[Data records]
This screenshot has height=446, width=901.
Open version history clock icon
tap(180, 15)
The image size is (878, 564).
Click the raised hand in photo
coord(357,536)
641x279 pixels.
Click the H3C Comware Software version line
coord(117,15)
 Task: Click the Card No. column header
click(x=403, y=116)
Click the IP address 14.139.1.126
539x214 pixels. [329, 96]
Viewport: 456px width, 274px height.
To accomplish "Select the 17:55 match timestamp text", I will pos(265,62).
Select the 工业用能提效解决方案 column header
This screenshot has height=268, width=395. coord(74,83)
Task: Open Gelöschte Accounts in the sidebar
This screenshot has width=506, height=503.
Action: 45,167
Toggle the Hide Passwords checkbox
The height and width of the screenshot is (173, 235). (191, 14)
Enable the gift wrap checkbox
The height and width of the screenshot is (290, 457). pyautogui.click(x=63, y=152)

What the task asks
Every entry must be output again exactly as it was given.

Solved exercise
This screenshot has height=446, width=901.
Open version history clock icon
tap(180, 15)
The image size is (878, 564).
Click the raised hand in photo
coord(357,536)
641x279 pixels.
Click the H3C Comware Software version line
coord(117,15)
 Task: Click the Card No. column header
click(x=403, y=116)
Click the IP address 14.139.1.126
539x214 pixels. [329, 96]
Viewport: 456px width, 274px height.
To accomplish "Select the 17:55 match timestamp text", I will pos(265,62).
Select the 工业用能提效解决方案 column header
This screenshot has height=268, width=395. coord(74,83)
Task: Open Gelöschte Accounts in the sidebar
This screenshot has width=506, height=503.
Action: 45,167
Toggle the Hide Passwords checkbox
The height and width of the screenshot is (173, 235). (191, 14)
Enable the gift wrap checkbox
The height and width of the screenshot is (290, 457). pyautogui.click(x=63, y=152)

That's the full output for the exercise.